*** Source material ***

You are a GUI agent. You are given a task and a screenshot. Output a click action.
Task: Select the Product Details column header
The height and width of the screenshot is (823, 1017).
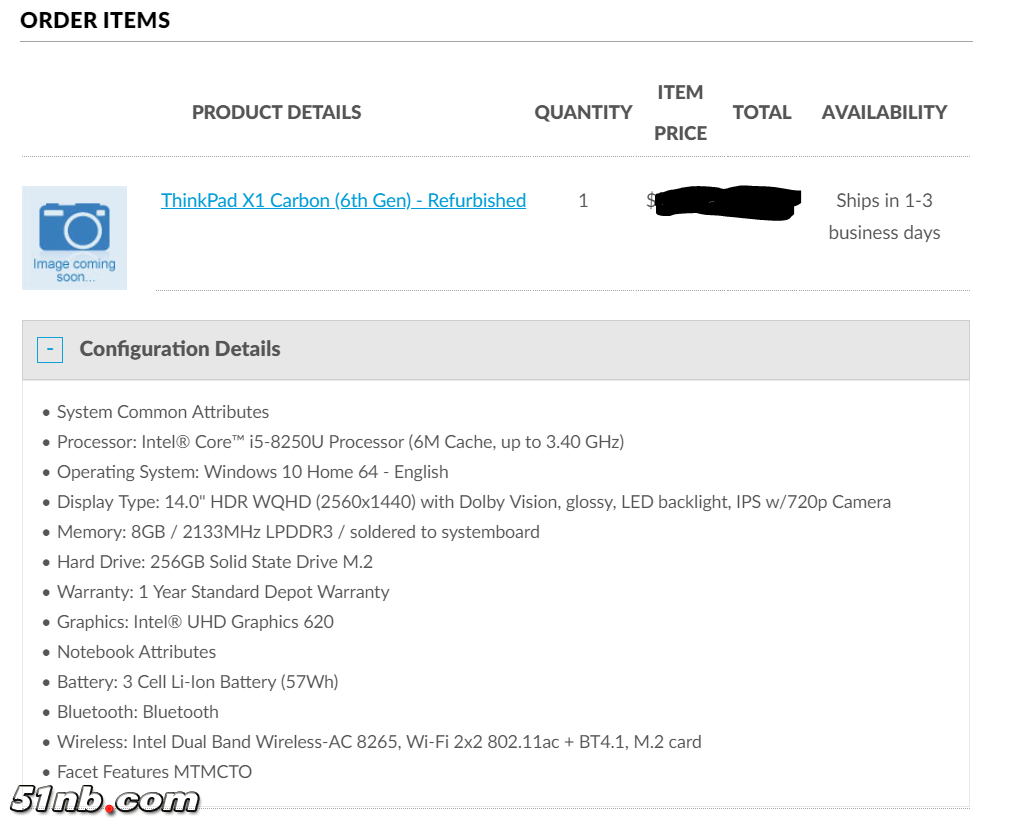[x=276, y=112]
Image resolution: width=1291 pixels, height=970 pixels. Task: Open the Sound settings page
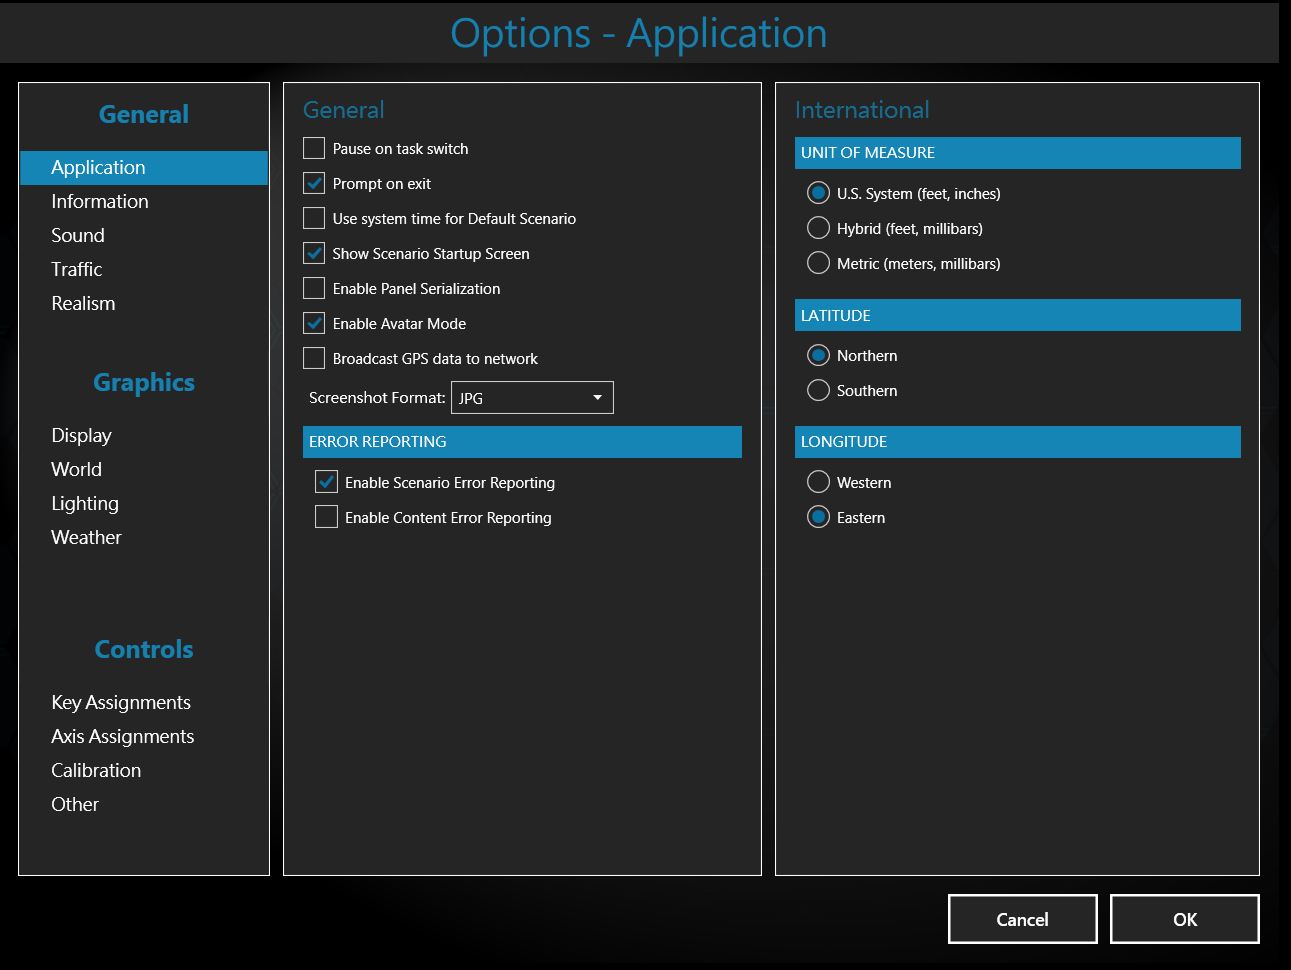tap(78, 235)
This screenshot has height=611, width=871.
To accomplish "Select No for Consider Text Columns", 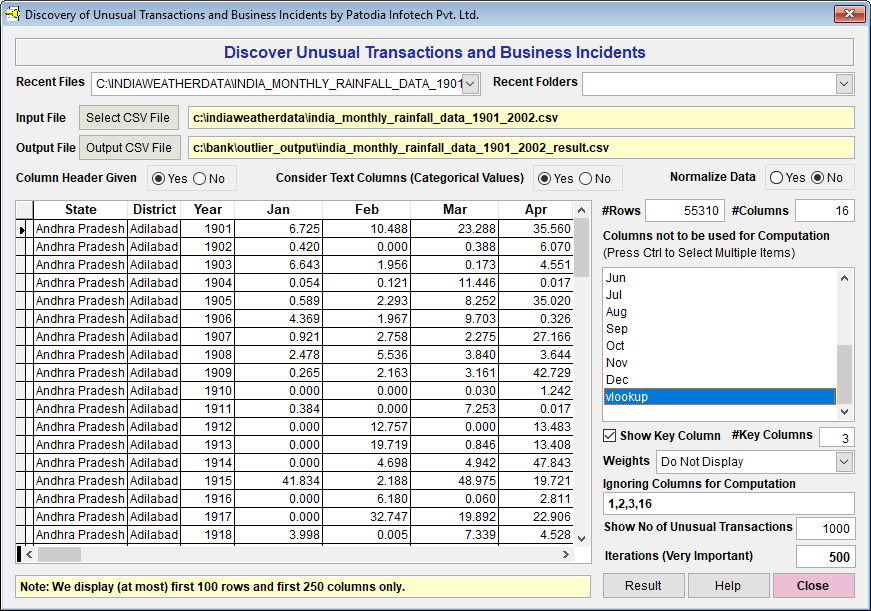I will click(x=586, y=179).
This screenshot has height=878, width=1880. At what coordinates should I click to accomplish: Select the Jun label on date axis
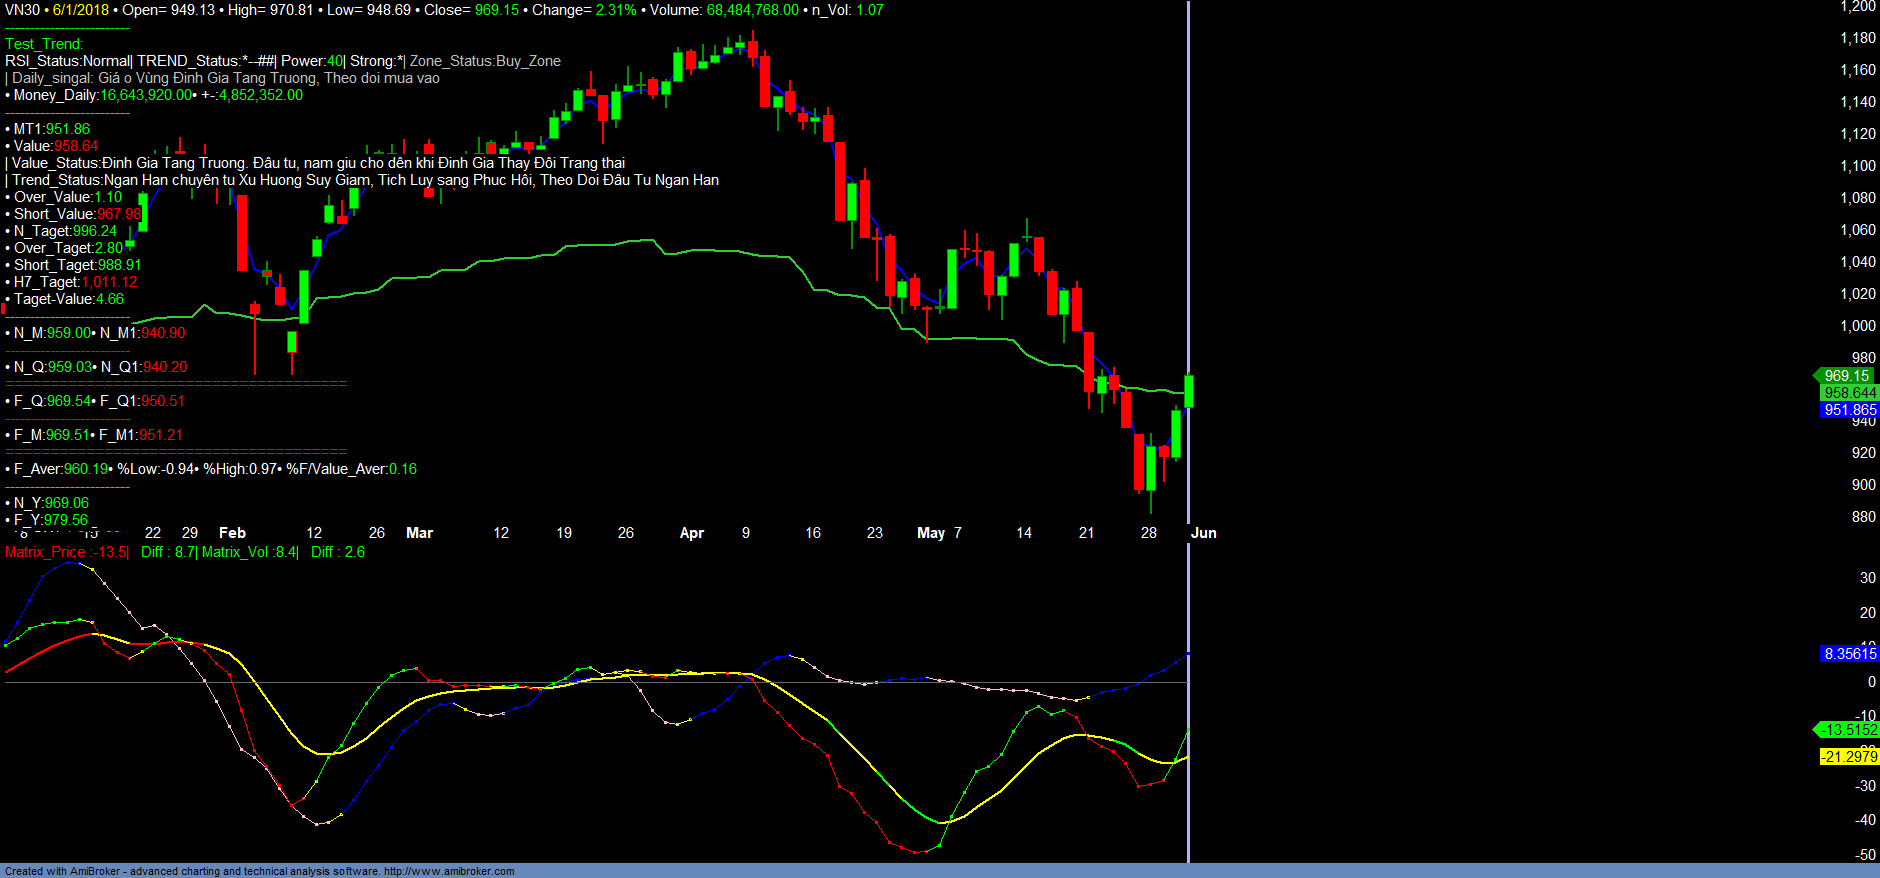tap(1203, 533)
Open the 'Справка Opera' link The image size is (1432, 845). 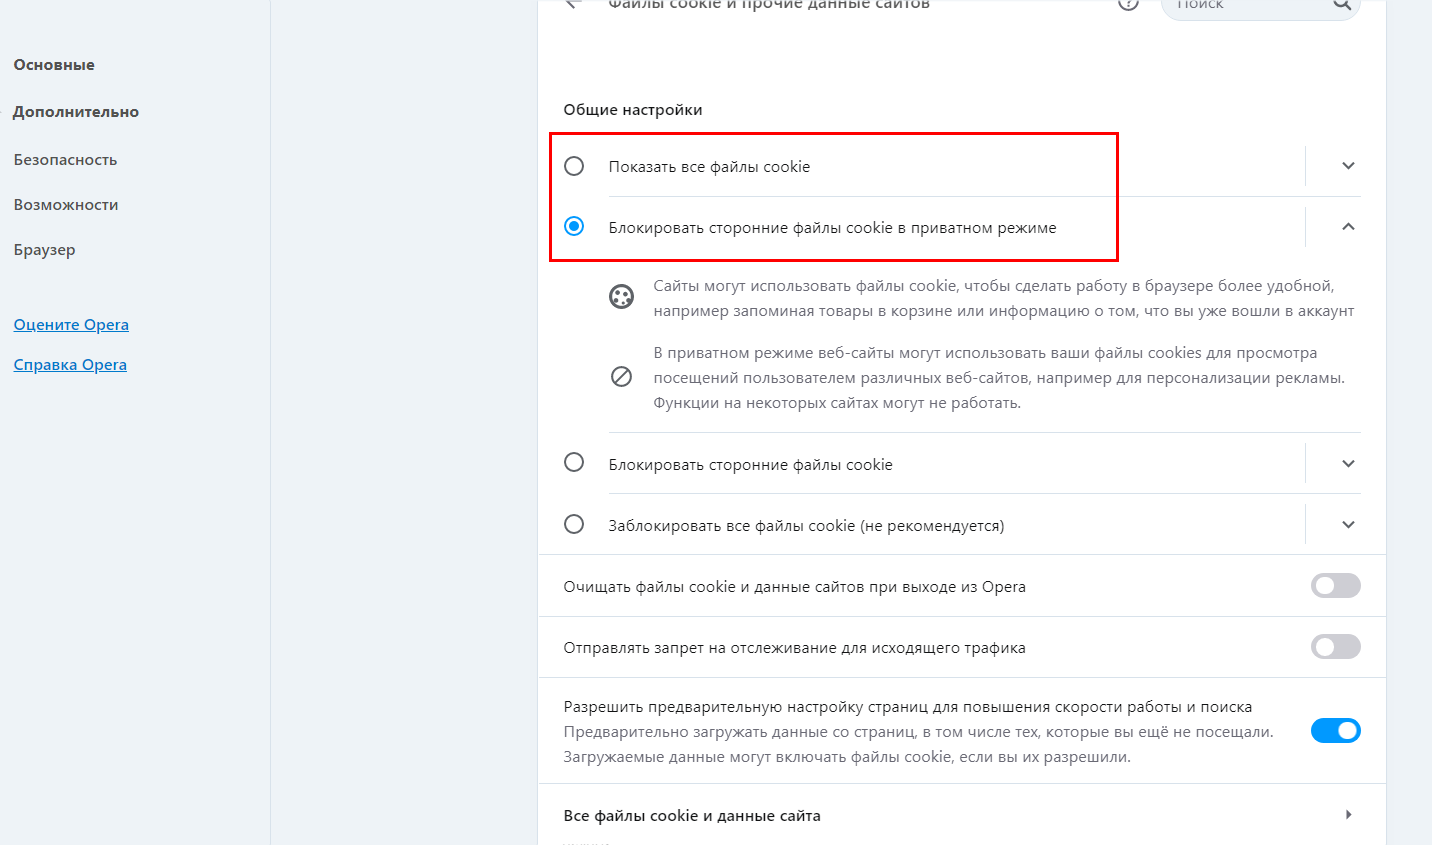pos(70,365)
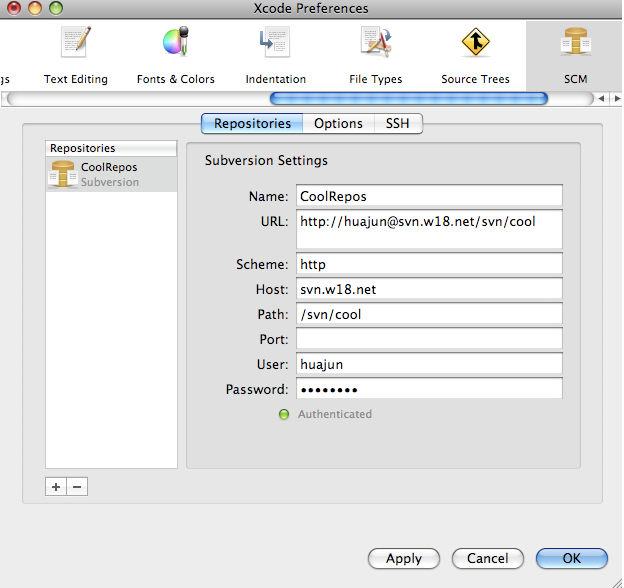The image size is (624, 588).
Task: Select the SCM preferences pane
Action: coord(574,54)
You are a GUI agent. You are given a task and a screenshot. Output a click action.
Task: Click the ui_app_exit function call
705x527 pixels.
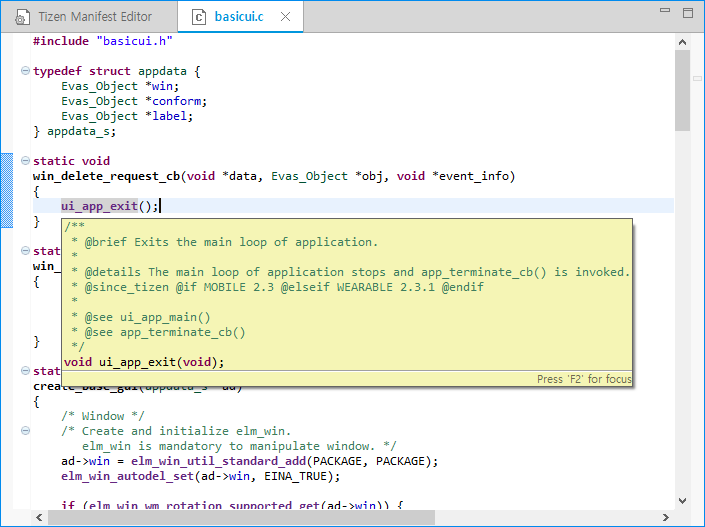[99, 206]
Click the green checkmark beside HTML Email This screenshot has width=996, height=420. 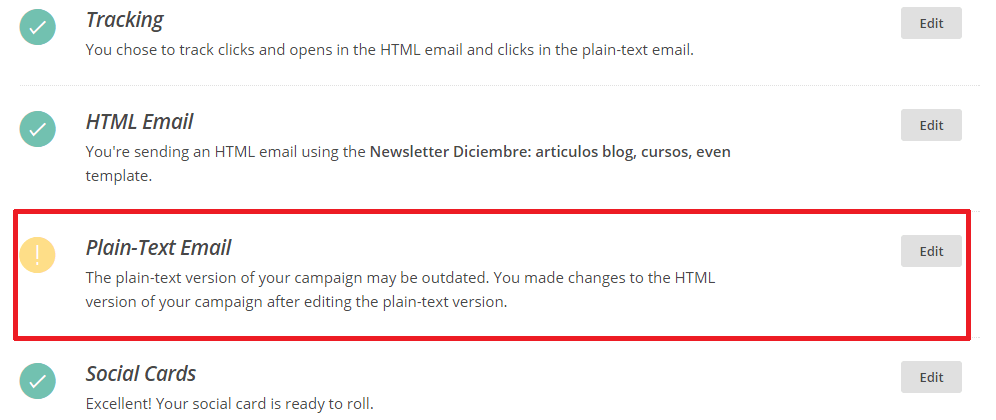38,129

*** End of Source material ***

**Your objective**
When you transcribe the entries above, begin at their first line, end with the line containing "This screenshot has height=611, width=871.", and copy each line exactly without any picture.

**Written answer**
You are a GUI agent. You are given a task and a screenshot. Output a click action.
Task: Select the Product Details column header
The height and width of the screenshot is (823, 1017).
[x=276, y=112]
Image resolution: width=1291 pixels, height=970 pixels. Task: Open the Sound settings page
tap(78, 235)
This screenshot has height=611, width=871.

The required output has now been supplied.